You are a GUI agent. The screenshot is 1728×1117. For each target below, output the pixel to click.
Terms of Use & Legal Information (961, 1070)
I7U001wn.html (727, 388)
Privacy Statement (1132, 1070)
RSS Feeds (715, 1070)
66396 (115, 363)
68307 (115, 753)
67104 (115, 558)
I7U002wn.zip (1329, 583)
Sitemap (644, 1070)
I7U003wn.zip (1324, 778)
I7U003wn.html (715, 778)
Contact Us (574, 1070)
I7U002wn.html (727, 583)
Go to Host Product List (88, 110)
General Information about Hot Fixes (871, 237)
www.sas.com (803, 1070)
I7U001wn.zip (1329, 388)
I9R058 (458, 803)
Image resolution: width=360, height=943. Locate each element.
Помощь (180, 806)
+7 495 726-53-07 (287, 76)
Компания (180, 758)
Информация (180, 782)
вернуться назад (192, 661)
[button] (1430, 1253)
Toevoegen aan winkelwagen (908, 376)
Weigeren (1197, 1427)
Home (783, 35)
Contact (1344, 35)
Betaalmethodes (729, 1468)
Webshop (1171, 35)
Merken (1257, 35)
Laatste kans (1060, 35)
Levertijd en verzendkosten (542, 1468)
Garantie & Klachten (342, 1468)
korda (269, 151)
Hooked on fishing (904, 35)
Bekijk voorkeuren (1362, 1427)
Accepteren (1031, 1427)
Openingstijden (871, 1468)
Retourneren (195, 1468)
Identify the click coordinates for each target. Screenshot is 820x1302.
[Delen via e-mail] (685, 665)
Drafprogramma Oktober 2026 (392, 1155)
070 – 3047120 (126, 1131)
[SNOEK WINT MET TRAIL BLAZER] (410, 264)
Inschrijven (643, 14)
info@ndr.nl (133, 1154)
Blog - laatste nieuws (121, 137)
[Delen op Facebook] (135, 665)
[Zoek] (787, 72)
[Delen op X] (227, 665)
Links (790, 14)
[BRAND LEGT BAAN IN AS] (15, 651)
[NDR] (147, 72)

Exercise brief: In the data above, retype exactly and only the lines between the one holding "Identify the click" and the one holding "Blog - laatste nieuws (121, 137)", inclusive.

Reply:
Identify the click coordinates for each target. Screenshot is 820x1302.
[Delen via e-mail] (685, 665)
Drafprogramma Oktober 2026 (392, 1155)
070 – 3047120 (126, 1131)
[SNOEK WINT MET TRAIL BLAZER] (410, 264)
Inschrijven (643, 14)
info@ndr.nl (133, 1154)
Blog - laatste nieuws (121, 137)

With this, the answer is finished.